Creating, deconstructing and transforming existing linguistic conventions through the calligrapher’s brush, Japanese Calligraphy relies upon the artist's intuition to interpret these customs. During the sixth and seventh century, it was a requirement for leaders, nobles, and warriors of Japan to know how to write with a brush and has since become a significant part of the Japanese lifestyle. Passionate about music, Yamaguchi chooses to incorporate this into her work and combines musical elements with calligraphy’s more philosophical elements into live calligraphy performances.
Though she’s traditionally trained, as an artist, Yamaguchi pushes the boundaries of traditional Eastern artistic expression by injecting into it the performative aspect. In a recent collaboration with Berlin-based musician Schneider TM, e-textile artist Mika Satomi and performance artist Özgür Erkök Moroder, she performed a conceptual and interactive large-scale live calligraphy piece in which her each move was captured by sensors and translated into a signal that controlled part of her collection of instruments.

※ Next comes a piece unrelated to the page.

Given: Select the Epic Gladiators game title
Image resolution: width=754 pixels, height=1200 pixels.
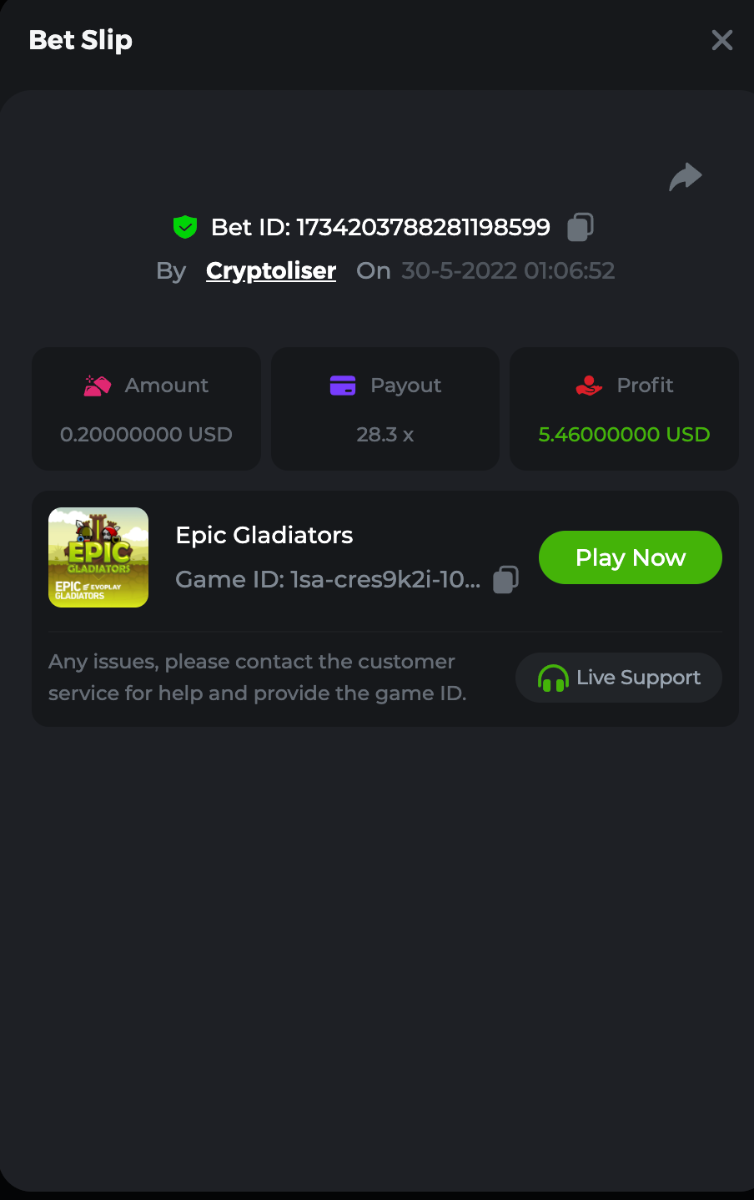Looking at the screenshot, I should coord(264,536).
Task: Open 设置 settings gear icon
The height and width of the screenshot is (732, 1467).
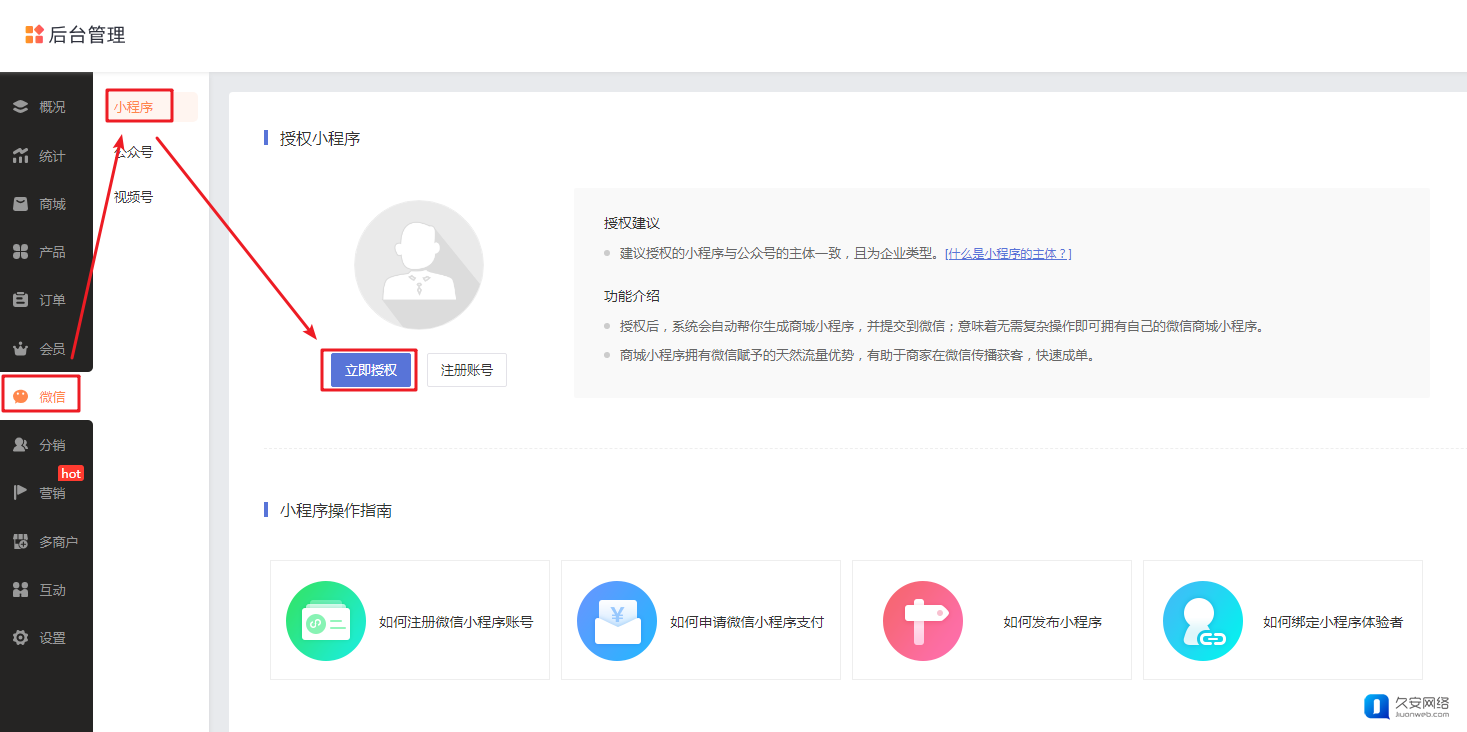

Part of Apartment Project Berlin – an annual nonprofit platform based on the collaboration of interdisciplinary artists and researchers by living and working together – the project was lent a degree of tangibility through the music and performance, drawing in the audience to become a part of the presentation. For her appearance at TYPO Berlin 2017, Yamaguchi recreated the performance, further exploring the connection between the mind and the body.
“Doing these shows with other people is a collaboration of different spirits and energies versus me sitting alone in my studio,” Yamaguchi told 99U. “When I’m alone, it’s all about listening to my internal voice. On the other hand, when I do shows with musicians and models, I’m taking different expressions and energies from my surroundings, and I connect that energy and use it as inspiration in my own work. For example, when I started putting calligraphy performance to music, it came naturally to me because when I write a character, I hear a rhythm with each stroke.”
“Starting from a harsh stroke to stroke one, two, three, four, five, six, seven, it is very musical to me. This breaks the very traditional, two-dimensional discipline of Japanese calligraphy, which is to write using the ink and then write on paper. However, I wanted to go beyond that by collaborating with musicians, live music, taiko drums, or writing with models.”
Though her performance calligraphy is certainly a diversion from tradition, it’s not as unorthodox an exercise as many would assume. In fact, performance calligraphy is gaining popularity amongst young Japanese, especially high-school students. Though their particular technique combines calligraphy with J-pop music and dance, its prevalence confirms a growing shift in the minds of the Japanese when it comes to art forms that shirk tradition in favour of more contemporary influences.
Through her work, Yamaguchi seeks to discover new forms within the practice while respecting the timeless beauty of Japanese calligraphy’s own cultural roots and traditions. “I feel like this is my life’s mission,” she says. “I have no doubt about that now because I’m so committed to it. I feel very responsible for what I do and what I share and teach to people. But at the same time, I also remain true to myself. I want to be known as a person who’s going to keep Japanese calligraphy alive.”